WHAT TO DO => Repeat the rows word for word, from the start up to and including the line containing "legend-label: SAM_E166 is". Leave the pictures out of your answer.

PROVIDED ENTRIES =>
== Segment start ==
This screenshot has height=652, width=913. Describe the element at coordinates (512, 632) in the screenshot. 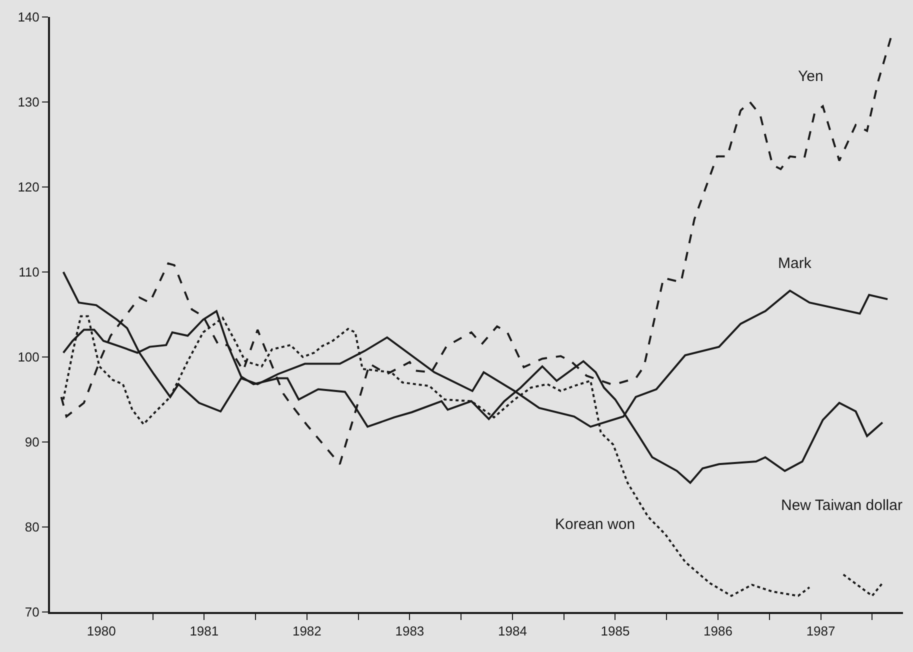

I see `x-tick-label: 1984` at that location.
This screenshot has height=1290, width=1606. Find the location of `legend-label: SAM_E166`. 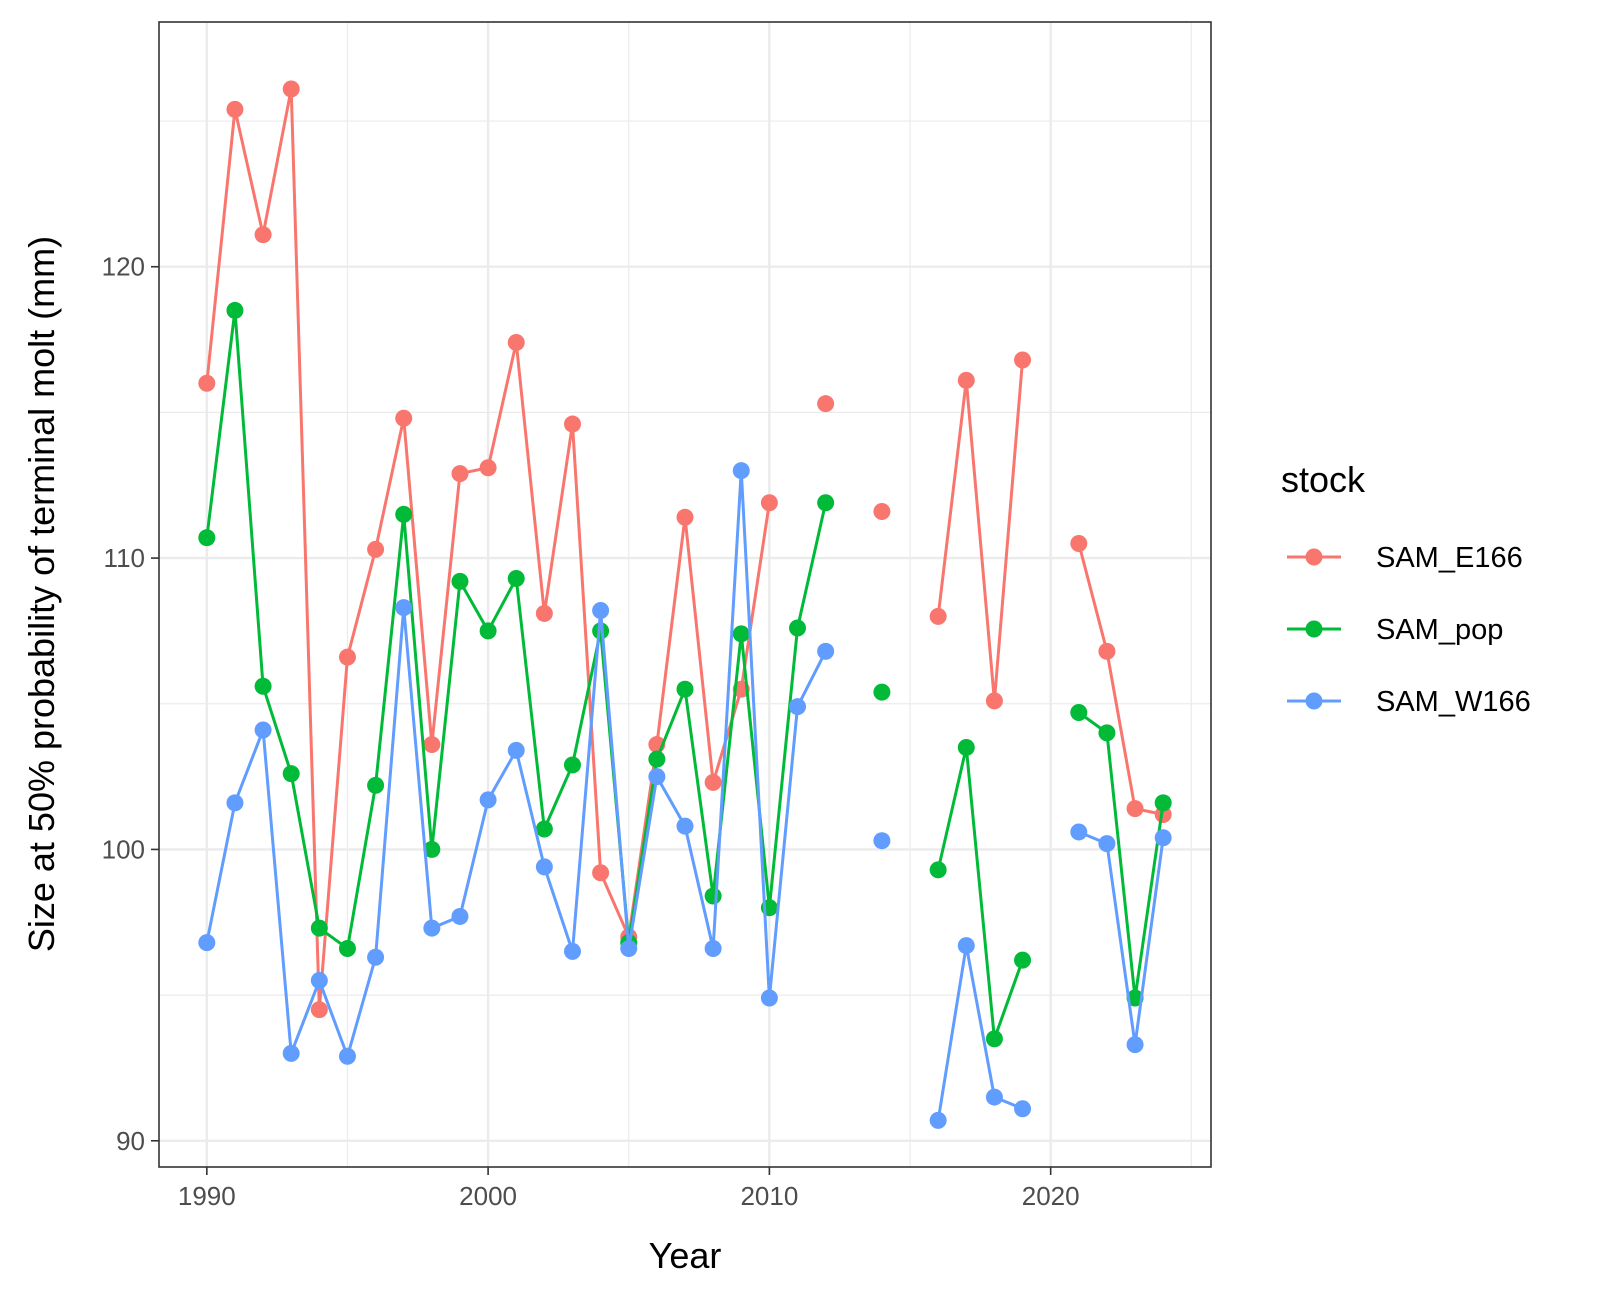

legend-label: SAM_E166 is located at coordinates (1450, 558).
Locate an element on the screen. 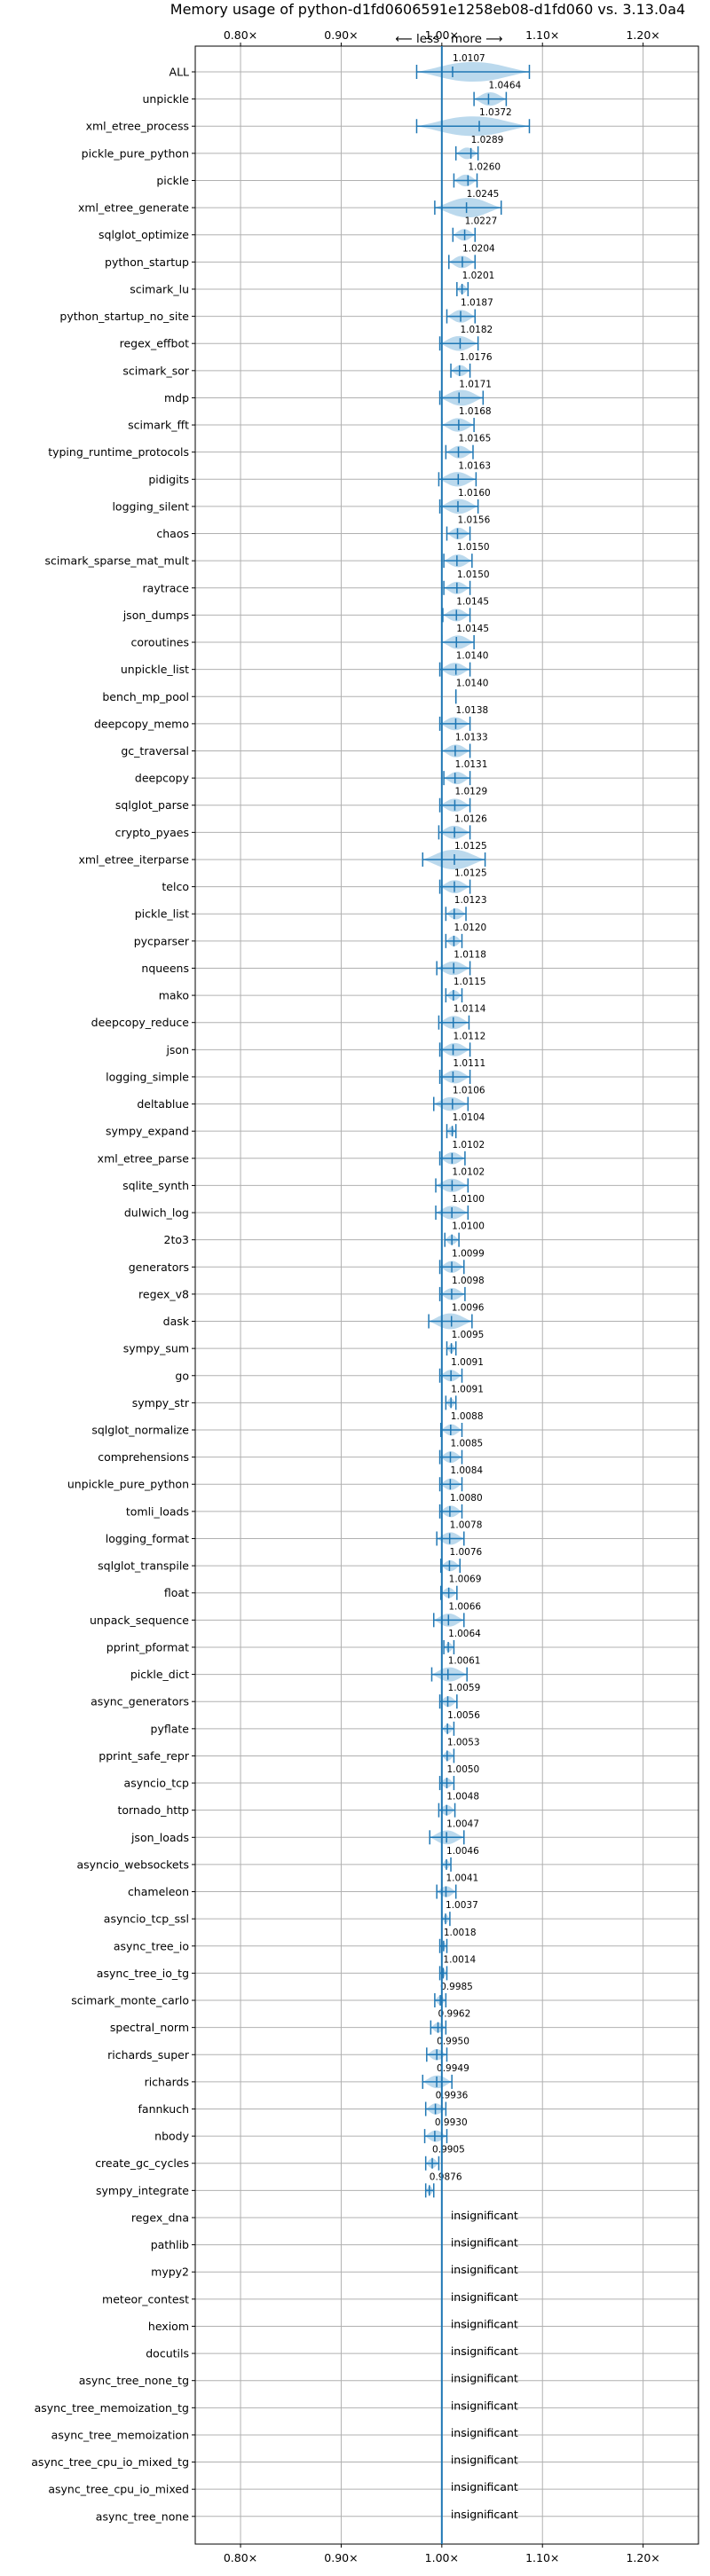 This screenshot has width=710, height=2576. benchmark-label: pickle is located at coordinates (172, 180).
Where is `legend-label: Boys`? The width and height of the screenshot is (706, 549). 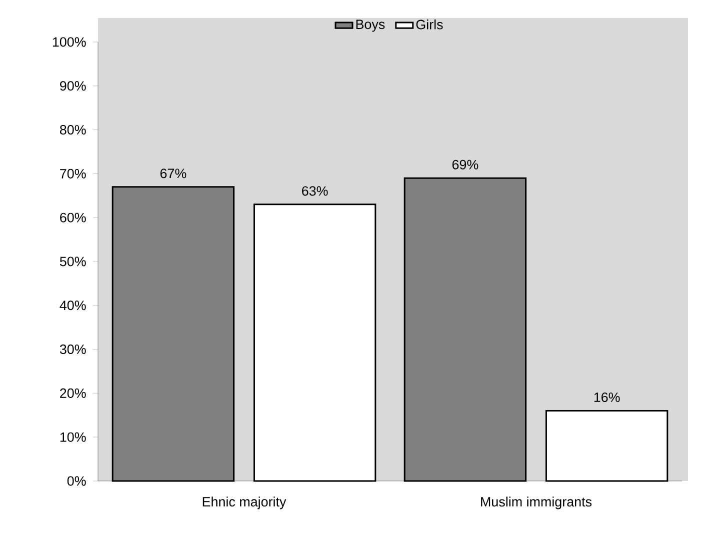
legend-label: Boys is located at coordinates (370, 26).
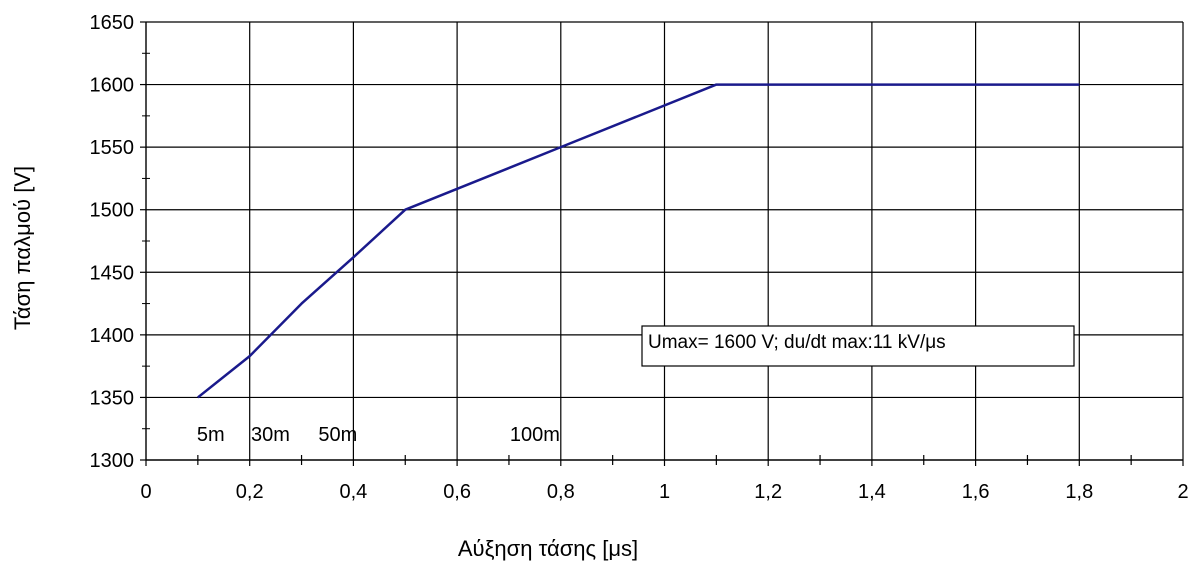  I want to click on annotation-frame, so click(858, 346).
== Segment end ==
WRITTEN ANSWER =>
This screenshot has height=652, width=913. Describe the element at coordinates (512, 632) in the screenshot. 

I see `x-tick-label: 1984` at that location.
This screenshot has height=1290, width=1606. Find the location of `legend-label: SAM_E166`. 

legend-label: SAM_E166 is located at coordinates (1450, 558).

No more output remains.